One of the things that I think is less common about me as a Doula is that I don't have children of my own. Oh, I've helped raise children as a Nanny and had deep feelings of love for them. I've also spent more than a little time around friends who are now all adult-y with partners, houses, and babies of their own and I was raised in a rather large family with a fleet of babies always around.
But I've never had a baby of my own. I've never had to put myself on the waiting list for the Midwives. I've never had to decide between cloth or disposable diapers. I've never had to pick a Doula of my own. I've never gone through labour and I've never had to face the challenges of postpartum life...
...but I have been pregnant.
I have always wanted to be a mother. It was the only thing I was ever 100% sure of and it was always in the plans, regardless of what they were and how many times I had to start over from scratch. I also have PCOS, so I knew that getting pregnant might be difficult when I wanted to try.
Then it happened. I didn't even know I was. It was so early.
I was finishing up my Community Worker diploma and midway through my placement when it happened. Though I continued to excel with my school life, inside I was struggling. My mental health was a staggering mess and my notoriously terrible tonsils also chose this moment to make me feel unbelievably ill.
It really isn't a wonder that I didn't notice anything different, except that my breasts started to hurt. However, then I started what I thought was my period. I remember how lucky I felt when it was only a couple of days long and very light. With PCOS you never know what they will be like or when they will even show up. It also explained the boobs, though I had never really had PMS or breast pain before my periods. Still, that had to be it!
It was a few days later, during a night out with friends, that it started up again. I remember grumbling over the way periods will have false starts or stops and how annoying it is.
By the next day at my placement, it had become extremely heavy and I was passing clots in a way I had never experienced before. I was running an art group and the centre was quiet, except for the sounds of paint and brushes. The cramping was becoming worse and I felt nauseated. I remember heading downstairs to check what was happening and being further confused by how terrible this period seemed to be. Dizzy and not feeling right, I headed back up to my group and sat down, considering what could be wrong. I thought to myself, it's almost like I'm miscarrying...but that would be impossible as you have to have sex to...
...and that's when it hit me. In years of being with long term partners my infertility had basically kept any chance of pregnancy low to impossible. However, one moment of bad decision making in the midst of illness and a mental health crisis was now facing me as I sat surrounded by people quietly putting their feelings and thoughts on canvas. I remember how the realization poured over me like ice, all cold and numb.
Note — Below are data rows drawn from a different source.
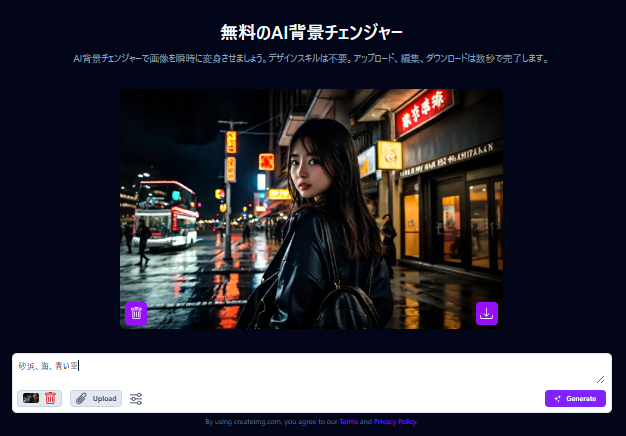Delete the generated image using purple trash icon

tap(136, 313)
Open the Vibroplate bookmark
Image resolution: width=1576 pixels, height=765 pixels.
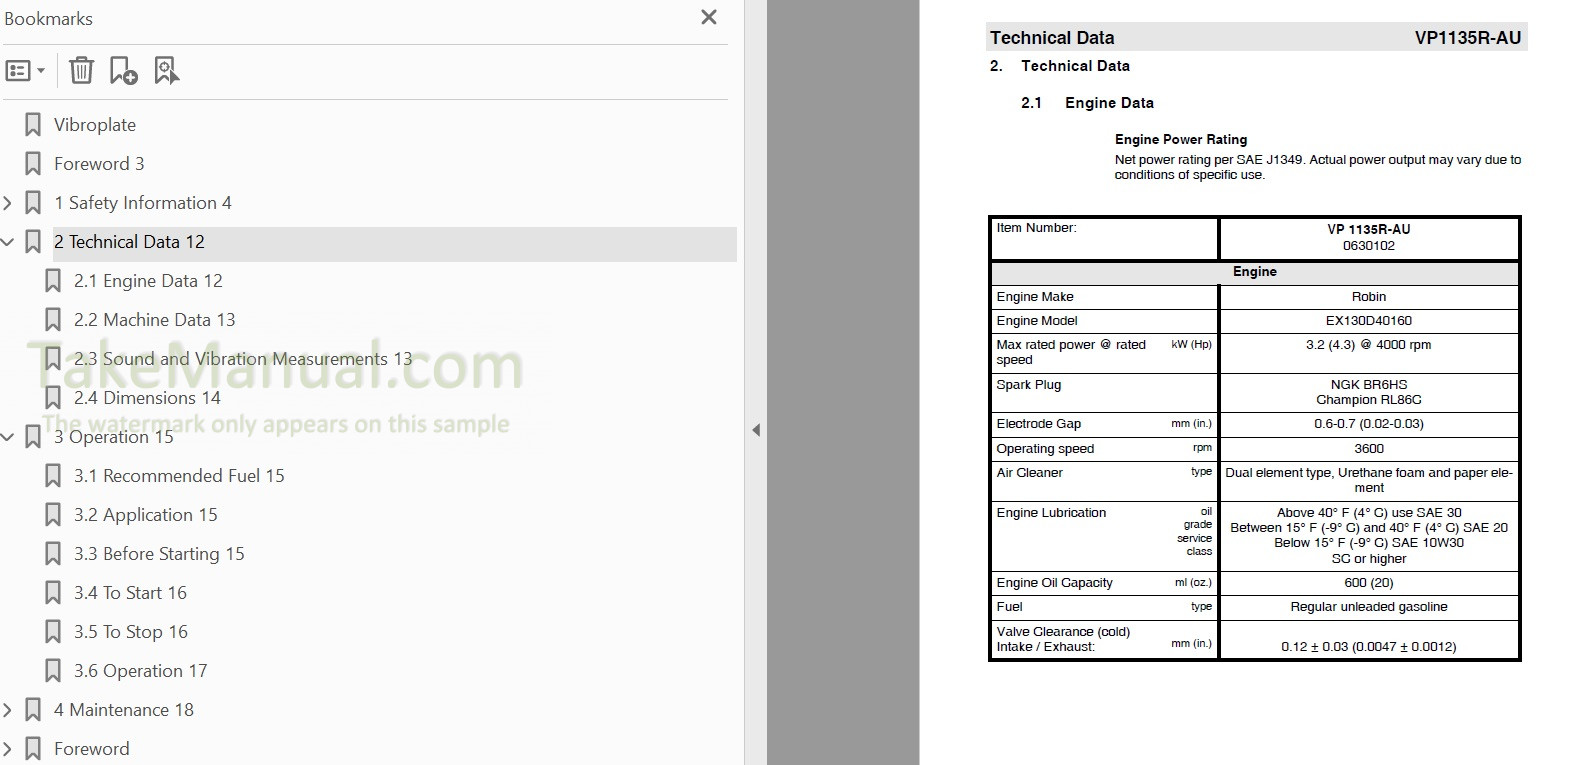[94, 125]
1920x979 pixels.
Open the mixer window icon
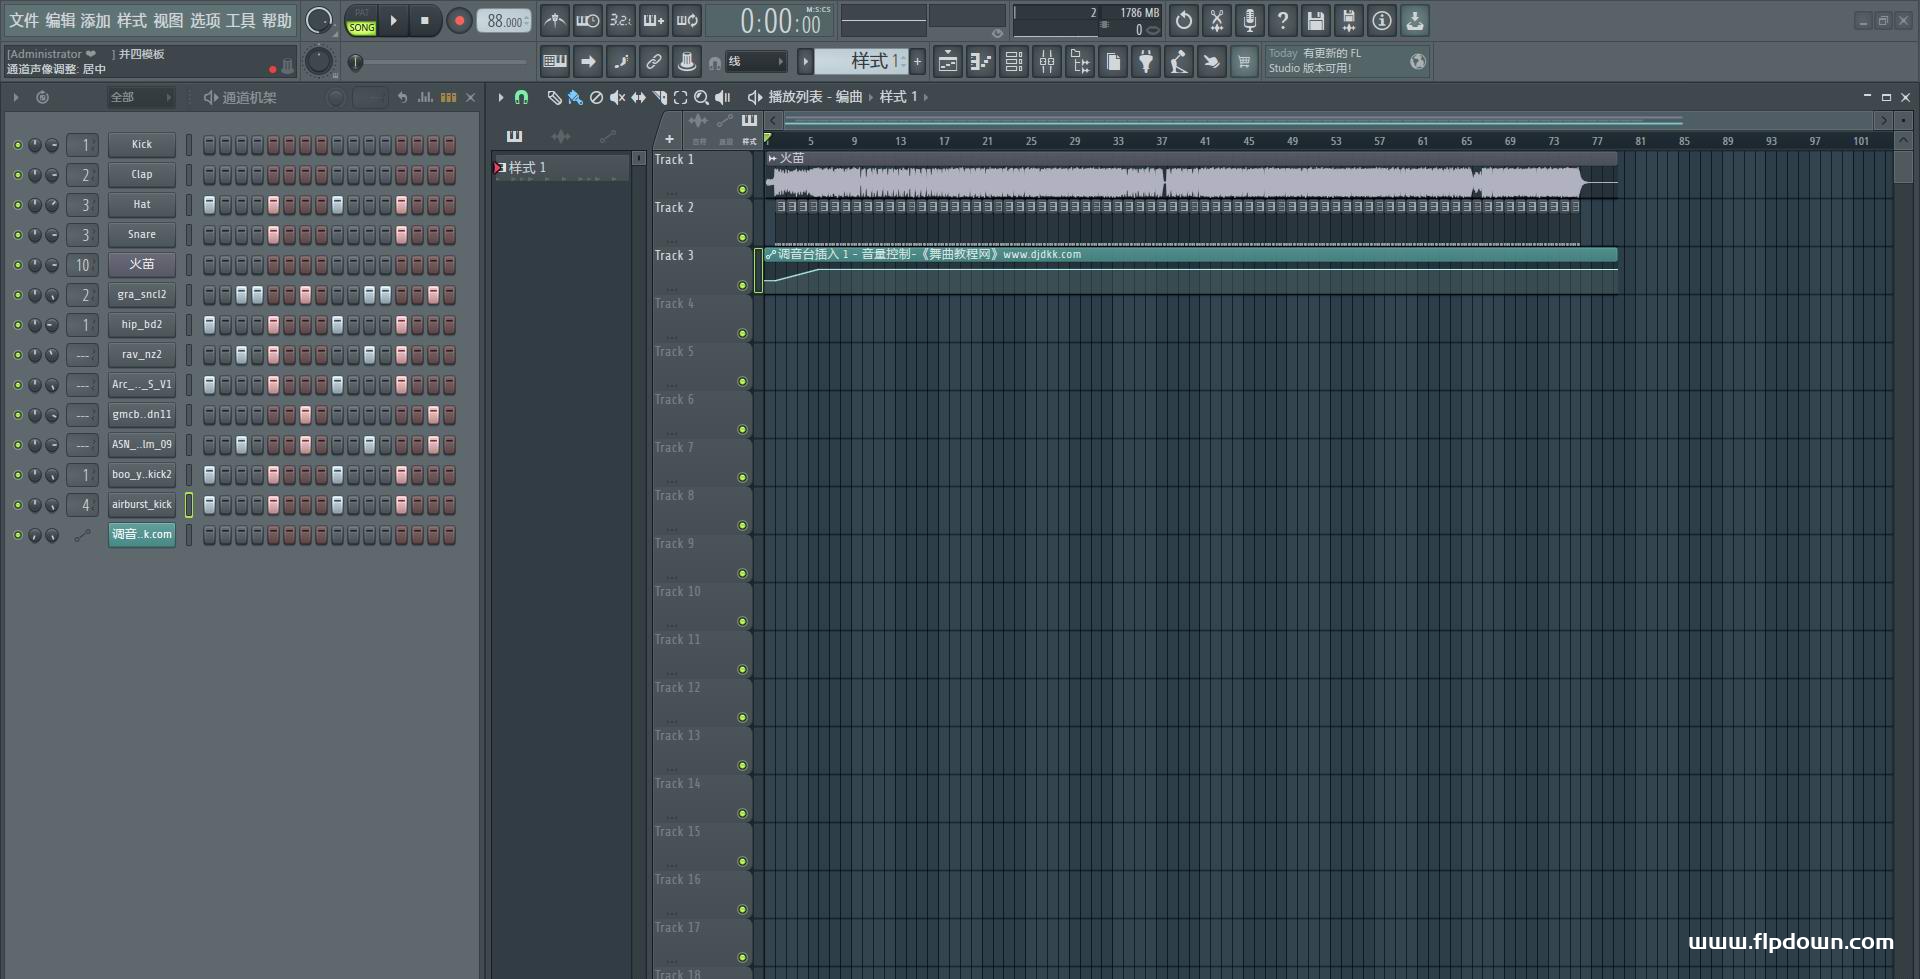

I remember waiting until the group was over and then walking to my doctor. We agreed on what was probably happening and that I had not only been pregnant for 3-4 weeks, but had also a raging case of strep throat that none of the urgent care and emergency room doctors would agree to test for. I still wonder to this day if that, with my PCOS, led to my loss of pregnancy. I continued to fight off the strep for another two months.
As for the miscarriage, I was alone. The few people I wanted to turn to had turned their backs as they had experienced pregnancy losses further along than I had been and told me that mine didn't count. I hadn't even known. I couldn't have possibly known how horrible it feels to lose a baby you were planning for. I didn't have love for my baby, because it didn't really exist for me until it was already gone. Mine didn't count.
That will probably be my only pregnancy. My only experience. It was almost 10 years ago and I still feel the ache and the sting of being so alone, so turned away, so condescended to during something that was very real to me.
I didn't name her. I have a feeling it would have been a her. I didn't do anything to acknowledge the event. No rituals. No remembrances. There is no trace of it, except in a doctor's chart and in my memory.
When I became a Doula, I did my training with DONA and was working out how to continue certifying with them when I found StillBirthday. I didn't know, before reading about them, that there were Doulas for pregnancy losses. It made so much sense. In any birth, a person can feel so anxious, afraid, alone, unsure...and that is especially true when someone is experiencing pregnancy loss, infant loss, and termination of pregnancies.
When people hear that I also attend losses and terminations their eyes go wide and, more often than not, they start to cry and share their stories. They talk about how alone they were. They talk about how they wish someone had been there to support them. They wish someone had acknowledged what was happening. They wish someone had honoured their loss and their baby. Or they know someone who has a story. Whether it's their own story, or the story of someone else, or stories from people long ago, they all say one thing:
They wish they had known that there were Doulas for that.
It's those moments, and my own experience, that makes me so sure that I've chosen the right path. I'm so proud to offer full-spectrum services through my own business and to have helped add this service to Doula Support Foundation. I want more people to be aware that you don't have to face these experiences alone. Whether you are a few weeks along or months; whether you are expecting the end of a pregnancy or not...someone is out there to support you.
I am here to support you. I am a Birth and Bereavement Doula and I see you.